2. Shows Respect and Builds Trust

Even if something is hard to hear, most people want the truth. When you are straightforward, you tell people, “I care about you enough to share this with you,” which shows them that you respect them and your relationship. I recall having a difficult conversation with an underperforming employee, and I had to change her role so she and the company could succeed. While it was a blow to her ego, she late thanked me. “Even though it hurt to hear that I wasn’t succeeding in my role, I knew it was true,” she told me later. “It was far better that you told me the truth and helped me find my way in a new role. I have so much respect for the way you handled it.” When people know you respect them and are committed to being honest and transparent, you build a deeper connection and create more trust.

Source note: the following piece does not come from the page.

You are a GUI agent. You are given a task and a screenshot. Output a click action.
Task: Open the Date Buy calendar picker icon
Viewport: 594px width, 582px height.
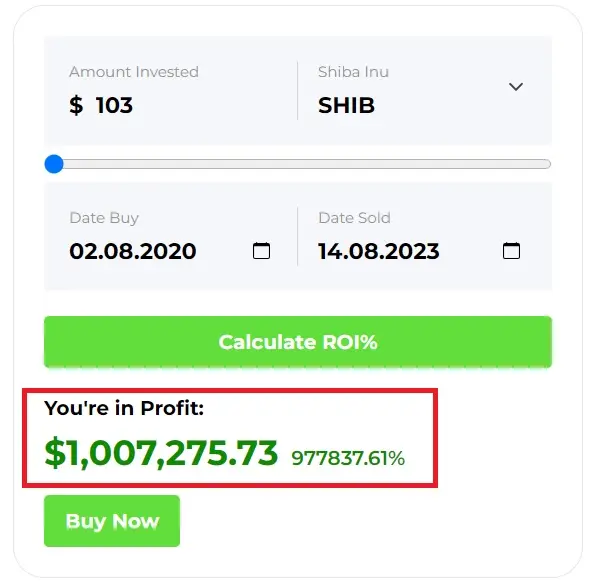click(x=261, y=250)
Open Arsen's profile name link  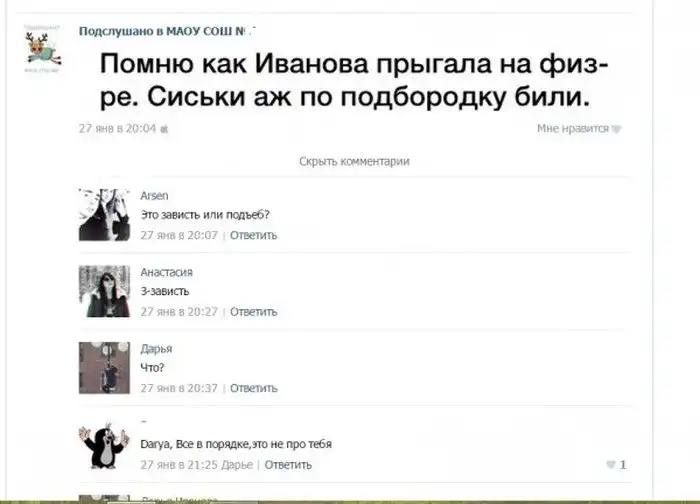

3. Promotes Authenticity and Courage Within

Authentic, courageous leadership is key to being an impactful leader. But if you aren’t straightforward, then you aren’t being authentic or courageous. Why? Because when you avoid hard conversations and decisions, you aren’t saying what needs to be said. Staying silent leads to unhappiness in the long run, leaving you feeling unheard and resentful. I understand this feeling well. Before StoneAge hired me, I was miserable in a job that I was failing at. It wasn’t a good fit, and I was in over my head. But I was too afraid to speak up for fear of the consequences, leading to more misery and eventually rock bottom. When I finally told my boss how I felt, a huge weight fell from my shoulders. It felt so good to say, “this job isn’t for me, and even though it’s scary to tell you this, I have to be true to myself.” I am grateful for his support and being truthful gave me the courage to take my life in a new direction – a much more authentic and fulfilling path. When you commit to being straightforward, you are authentic and courageous.

4. Role Model

People mirror others, and when you role model straightforward communication, you are more likely to get it in return. And as a leader, you need people to be honest with you. Model the behaviors you want to see in others. Help people be more straightforward by showing them how it’s done well by giving kind, helpful and clear feedback. Model how to gracefully receive tough feedback by putting your ego aside and saying, “thank you for the feedback. I know it took courage to share that with me.” Last week, a frustrated teammate shared an issue with me that I inadvertently played a role in. I listened carefully, acknowledged his frustration, and owned my part in it. We brainstormed a solution, and he acted by giving feedback to his peers. This example shows how to role model. It’s simple but not always easy. You must set aside your ego and use every opportunity to teach yourself and others how to communicate clearly and effectively. You can’t be a leader worth following if you don’t walk the walk.

5. Advocate for Yourself

Committing to being straightforward makes you more likely to advocate for yourself, which is empowering and helps you cultivate relationships and create the life you want. Just last week, someone I respect sent an email that was presumptuous and sent the message that my time wasn’t important. I was frustrated by the email, but rather than stewing on it, I called the person to ask questions about it and share how it made me feel. I was honest, kind, curious and straightforward. We had a productive conversation, and it deepened our relationship. Being straightforward helps you speak up, especially when you must self-advocate or share your feelings.

Be a straightforward leader. You will live a happier and more fulfilling life because you are open and honest, and people will respect you for your straightforwardness. It’s always better to deal with hard conversations that let them fester, especially when you handle tough conversations with grace and kindness.